* REQUIRED ACTION:
Find how many lines of the records below contain the word "will" and write that number by itself.

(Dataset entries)

- - - -

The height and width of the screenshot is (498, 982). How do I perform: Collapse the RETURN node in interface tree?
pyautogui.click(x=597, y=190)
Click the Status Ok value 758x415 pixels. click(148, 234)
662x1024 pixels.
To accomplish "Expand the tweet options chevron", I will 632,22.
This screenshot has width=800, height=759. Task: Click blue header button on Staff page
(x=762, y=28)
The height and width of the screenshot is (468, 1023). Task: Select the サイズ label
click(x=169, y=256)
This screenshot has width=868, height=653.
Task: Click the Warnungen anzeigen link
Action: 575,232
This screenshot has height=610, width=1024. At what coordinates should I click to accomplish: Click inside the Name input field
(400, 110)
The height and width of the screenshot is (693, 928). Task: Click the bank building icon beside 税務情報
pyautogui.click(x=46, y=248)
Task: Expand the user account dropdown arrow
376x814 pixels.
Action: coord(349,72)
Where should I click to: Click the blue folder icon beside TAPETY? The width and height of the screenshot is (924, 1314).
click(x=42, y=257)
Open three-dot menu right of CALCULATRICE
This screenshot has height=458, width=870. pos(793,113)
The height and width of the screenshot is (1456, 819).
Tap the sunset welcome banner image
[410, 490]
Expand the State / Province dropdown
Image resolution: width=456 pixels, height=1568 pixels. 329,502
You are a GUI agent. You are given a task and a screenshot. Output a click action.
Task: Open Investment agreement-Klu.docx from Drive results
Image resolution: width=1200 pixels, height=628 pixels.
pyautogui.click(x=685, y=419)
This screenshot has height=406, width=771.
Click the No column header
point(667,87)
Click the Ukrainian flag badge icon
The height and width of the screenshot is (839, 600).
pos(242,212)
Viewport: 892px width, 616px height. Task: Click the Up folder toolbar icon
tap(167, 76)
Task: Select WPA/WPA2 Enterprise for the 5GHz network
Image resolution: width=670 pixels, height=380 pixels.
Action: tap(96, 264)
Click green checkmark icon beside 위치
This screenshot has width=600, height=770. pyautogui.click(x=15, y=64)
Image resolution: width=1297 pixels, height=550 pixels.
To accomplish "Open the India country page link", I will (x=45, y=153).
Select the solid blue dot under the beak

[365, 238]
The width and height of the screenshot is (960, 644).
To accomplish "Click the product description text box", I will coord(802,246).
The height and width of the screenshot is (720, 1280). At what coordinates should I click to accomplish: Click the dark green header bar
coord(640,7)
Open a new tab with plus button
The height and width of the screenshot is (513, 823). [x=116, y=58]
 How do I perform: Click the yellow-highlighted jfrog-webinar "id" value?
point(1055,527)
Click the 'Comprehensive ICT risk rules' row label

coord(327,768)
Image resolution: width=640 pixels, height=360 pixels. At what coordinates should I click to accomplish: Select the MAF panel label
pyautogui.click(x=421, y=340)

- - - -

* WRITTEN ANSWER:
3